Sports historian Toby Rider will be watching this year’s Winter Olympics with renewed interest. As an expert in the history of sport during the Cold War era, he’s especially intrigued to see North and South Korea marching in under a united flag during the Feb. 9 opening ceremony. The two countries — apart since 1945 — also will have a joint women’s ice hockey team competing before the eyes of the world.
“It will have symbolic value but most people will be saying ‘let’s see what happens’ after the Olympics,” notes the assistant professor of kinesiology, whose particular sport research focuses on international relations, ideology, propaganda, diplomacy and the dynamic role of the Olympic movement.

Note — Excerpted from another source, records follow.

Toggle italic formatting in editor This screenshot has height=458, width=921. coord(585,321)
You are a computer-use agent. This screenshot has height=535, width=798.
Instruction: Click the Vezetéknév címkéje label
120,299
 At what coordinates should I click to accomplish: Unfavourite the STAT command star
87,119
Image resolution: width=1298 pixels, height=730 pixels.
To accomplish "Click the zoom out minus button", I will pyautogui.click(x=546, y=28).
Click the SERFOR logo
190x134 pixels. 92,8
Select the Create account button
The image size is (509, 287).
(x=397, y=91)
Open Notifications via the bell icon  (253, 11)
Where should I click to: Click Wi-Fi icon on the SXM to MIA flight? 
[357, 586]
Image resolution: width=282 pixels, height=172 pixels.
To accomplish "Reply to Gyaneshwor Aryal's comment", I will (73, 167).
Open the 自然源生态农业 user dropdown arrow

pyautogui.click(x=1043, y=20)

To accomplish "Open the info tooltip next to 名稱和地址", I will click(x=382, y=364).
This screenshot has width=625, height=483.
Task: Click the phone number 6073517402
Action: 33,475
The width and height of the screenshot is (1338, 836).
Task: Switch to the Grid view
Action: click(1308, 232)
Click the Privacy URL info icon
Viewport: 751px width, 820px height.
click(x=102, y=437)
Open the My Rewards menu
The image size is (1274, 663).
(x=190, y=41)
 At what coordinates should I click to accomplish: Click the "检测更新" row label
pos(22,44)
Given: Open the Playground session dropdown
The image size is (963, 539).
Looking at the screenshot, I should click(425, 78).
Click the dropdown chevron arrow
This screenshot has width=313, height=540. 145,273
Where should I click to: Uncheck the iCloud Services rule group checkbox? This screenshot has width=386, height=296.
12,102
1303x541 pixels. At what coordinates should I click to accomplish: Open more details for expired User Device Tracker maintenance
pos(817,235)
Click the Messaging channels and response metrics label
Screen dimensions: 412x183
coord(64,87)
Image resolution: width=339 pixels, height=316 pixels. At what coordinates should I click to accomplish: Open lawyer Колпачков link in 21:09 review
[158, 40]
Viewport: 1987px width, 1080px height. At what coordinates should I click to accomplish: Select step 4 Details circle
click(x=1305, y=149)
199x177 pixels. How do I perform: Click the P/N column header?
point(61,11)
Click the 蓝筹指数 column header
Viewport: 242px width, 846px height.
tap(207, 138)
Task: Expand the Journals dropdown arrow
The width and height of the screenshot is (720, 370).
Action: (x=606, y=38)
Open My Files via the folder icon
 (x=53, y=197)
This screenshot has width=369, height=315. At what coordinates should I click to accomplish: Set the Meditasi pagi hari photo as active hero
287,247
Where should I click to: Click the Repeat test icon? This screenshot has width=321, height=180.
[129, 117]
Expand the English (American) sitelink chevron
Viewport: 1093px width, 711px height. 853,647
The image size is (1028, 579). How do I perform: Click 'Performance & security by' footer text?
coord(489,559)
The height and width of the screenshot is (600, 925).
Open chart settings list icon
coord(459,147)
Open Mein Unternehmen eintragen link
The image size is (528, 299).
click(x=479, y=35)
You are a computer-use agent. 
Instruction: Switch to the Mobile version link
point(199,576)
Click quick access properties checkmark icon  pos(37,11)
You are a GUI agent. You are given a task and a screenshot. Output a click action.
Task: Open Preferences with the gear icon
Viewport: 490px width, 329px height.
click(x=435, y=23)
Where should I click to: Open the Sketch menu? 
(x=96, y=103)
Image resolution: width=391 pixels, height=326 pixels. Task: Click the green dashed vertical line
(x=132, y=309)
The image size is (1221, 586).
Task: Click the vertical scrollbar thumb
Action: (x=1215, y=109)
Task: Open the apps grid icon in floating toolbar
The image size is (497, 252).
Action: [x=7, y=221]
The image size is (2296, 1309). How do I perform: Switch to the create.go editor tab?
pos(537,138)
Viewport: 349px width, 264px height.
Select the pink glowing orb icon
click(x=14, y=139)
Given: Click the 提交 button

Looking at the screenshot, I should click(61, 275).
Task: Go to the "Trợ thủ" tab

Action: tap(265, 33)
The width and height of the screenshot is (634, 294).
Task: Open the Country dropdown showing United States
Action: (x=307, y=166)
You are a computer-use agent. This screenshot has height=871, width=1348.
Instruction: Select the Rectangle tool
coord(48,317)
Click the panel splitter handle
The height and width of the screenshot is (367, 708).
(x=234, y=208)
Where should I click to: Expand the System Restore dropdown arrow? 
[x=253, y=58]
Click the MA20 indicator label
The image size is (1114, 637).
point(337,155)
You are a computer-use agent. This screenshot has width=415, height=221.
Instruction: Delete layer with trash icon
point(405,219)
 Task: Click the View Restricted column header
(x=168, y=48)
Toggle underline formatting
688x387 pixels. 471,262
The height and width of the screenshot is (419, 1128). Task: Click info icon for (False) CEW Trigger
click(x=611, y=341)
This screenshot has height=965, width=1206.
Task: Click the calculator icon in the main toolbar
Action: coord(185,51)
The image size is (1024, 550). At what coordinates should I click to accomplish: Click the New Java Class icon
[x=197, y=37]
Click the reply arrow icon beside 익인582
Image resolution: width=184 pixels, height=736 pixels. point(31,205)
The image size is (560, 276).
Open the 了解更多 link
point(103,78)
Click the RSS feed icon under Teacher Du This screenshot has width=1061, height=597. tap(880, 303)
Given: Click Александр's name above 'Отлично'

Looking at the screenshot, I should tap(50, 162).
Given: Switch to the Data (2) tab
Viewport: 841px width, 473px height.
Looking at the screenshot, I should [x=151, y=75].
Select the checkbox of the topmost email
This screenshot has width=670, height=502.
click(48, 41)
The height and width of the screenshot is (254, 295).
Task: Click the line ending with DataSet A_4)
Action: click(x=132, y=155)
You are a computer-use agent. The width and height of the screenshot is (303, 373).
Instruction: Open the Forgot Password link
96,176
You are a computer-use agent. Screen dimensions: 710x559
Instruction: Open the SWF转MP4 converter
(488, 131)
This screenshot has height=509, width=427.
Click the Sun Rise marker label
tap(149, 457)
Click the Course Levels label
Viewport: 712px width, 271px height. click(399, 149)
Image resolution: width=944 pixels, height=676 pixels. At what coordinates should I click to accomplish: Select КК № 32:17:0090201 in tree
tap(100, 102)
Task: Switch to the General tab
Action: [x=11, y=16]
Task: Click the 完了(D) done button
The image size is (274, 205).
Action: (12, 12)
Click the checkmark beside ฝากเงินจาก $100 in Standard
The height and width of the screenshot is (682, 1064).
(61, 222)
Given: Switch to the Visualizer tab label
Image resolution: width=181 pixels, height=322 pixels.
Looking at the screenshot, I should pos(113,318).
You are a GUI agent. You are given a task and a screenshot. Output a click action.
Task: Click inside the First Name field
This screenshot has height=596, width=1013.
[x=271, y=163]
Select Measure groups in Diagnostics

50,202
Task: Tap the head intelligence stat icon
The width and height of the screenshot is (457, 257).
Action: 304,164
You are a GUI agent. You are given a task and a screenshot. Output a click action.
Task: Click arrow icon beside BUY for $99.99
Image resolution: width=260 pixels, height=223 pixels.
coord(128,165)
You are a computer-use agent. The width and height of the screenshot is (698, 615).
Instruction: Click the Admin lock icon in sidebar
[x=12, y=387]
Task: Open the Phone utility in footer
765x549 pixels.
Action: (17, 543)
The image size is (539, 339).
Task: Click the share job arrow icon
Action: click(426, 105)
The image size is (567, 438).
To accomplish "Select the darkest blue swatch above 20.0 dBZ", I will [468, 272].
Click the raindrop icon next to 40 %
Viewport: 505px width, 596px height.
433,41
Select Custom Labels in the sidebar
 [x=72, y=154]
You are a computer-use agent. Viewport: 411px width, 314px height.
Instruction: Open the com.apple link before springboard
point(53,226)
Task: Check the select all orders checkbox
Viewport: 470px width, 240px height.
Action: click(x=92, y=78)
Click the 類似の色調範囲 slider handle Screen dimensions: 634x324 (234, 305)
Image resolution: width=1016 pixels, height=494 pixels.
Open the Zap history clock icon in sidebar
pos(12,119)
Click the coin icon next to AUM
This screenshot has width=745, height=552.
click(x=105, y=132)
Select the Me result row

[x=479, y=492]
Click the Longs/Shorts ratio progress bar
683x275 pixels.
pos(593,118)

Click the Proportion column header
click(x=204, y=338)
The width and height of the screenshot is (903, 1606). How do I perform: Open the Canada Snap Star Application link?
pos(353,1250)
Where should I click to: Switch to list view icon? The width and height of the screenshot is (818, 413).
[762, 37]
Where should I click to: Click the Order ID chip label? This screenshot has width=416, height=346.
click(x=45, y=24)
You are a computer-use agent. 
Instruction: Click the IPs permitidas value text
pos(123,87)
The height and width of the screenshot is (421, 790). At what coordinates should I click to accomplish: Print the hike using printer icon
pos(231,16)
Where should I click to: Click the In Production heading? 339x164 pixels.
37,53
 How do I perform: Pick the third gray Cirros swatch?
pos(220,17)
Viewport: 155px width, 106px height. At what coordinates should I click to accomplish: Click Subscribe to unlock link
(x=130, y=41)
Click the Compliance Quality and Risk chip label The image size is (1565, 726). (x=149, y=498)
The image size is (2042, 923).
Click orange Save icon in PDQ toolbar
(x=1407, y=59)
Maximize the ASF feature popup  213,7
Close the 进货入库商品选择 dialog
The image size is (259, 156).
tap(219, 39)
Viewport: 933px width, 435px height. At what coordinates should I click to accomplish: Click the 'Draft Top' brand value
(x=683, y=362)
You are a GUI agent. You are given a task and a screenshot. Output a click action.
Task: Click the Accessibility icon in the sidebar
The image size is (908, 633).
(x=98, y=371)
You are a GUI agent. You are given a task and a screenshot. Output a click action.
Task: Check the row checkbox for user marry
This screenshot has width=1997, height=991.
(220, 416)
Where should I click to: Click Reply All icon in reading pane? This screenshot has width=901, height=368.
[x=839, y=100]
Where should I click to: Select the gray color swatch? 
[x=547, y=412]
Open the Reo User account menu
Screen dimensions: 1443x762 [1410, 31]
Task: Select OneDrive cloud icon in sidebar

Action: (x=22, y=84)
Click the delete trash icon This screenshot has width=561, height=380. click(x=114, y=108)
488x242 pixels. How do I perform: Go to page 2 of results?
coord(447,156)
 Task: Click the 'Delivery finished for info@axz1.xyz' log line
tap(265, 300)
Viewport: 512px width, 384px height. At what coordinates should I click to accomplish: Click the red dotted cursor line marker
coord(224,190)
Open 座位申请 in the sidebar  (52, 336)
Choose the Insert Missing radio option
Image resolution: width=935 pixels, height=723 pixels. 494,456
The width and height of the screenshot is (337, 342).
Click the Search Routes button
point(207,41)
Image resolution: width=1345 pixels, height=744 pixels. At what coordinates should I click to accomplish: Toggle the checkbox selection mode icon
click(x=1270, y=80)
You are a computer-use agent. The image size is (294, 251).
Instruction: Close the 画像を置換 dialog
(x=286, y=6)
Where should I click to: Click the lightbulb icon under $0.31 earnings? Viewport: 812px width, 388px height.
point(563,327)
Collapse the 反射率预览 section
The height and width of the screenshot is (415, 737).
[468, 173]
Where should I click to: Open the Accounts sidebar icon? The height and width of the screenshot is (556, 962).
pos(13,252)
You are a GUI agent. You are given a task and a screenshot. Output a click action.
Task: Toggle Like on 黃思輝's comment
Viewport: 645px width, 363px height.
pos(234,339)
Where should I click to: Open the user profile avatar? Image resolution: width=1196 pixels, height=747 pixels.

The two countries of Korea were one of many conundrums the International Olympic Committee faced following World War II. There was also the two Germanys and the two Chinas. Although the two Chinas — the People’s Republic of China and the Republic of China, or Taiwan, were allowed to compete separately, East and West Germany competed together until 1968. North Korea did not enter the games as an independent nation until 1964.
“What is interesting about this year’s games is that the two sides voluntarily came together, despite the elevated tensions of recent times,” explains Rider. “And it will be the first time they have entered a joint team in an event at the Olympics since the countries divided.
The joint women’s hockey team may be the most interesting of all, according to Rider, who is co-director of the university’s Center for Sociocultural Sport and Olympic Research. “It will be fascinating to see how they will play on a field together when you consider that they haven’t had that much time to work together.”
Add to that the age of the players from both North and South. “Youth are most opposed to unification in South Korea,” he explains. “They have grown up in an age that is distant from the Korean War and don’t seem to have an appetite for reunification.
“It’s easy to say that ice hockey is a team sport and they’ll play together, but it’s unrealistic to not see issues in how they will respond and react to each other.
“Team sport is so dependent on team harmony, group dynamics, creative tension,” Rider adds. “All speculation aside, maybe they’ll prove that people from different sides can come together and get along.”
While some may see the temporary alliance as encouraging, there have been fractures already: North Korea canceled a joint pre-Olympic cultural event planned with South Korea, blaming South Korean news media coverage of the North’s participation.
“There is a powerful symbolic component to two fractured nations coming together and creating a joint team, but I think that may be all it is. It is not really seen as a definitive move toward peace between the two countries.
“While the Olympics offers a perfect stage to test this,” he says, “we have to be really careful what we read into this.”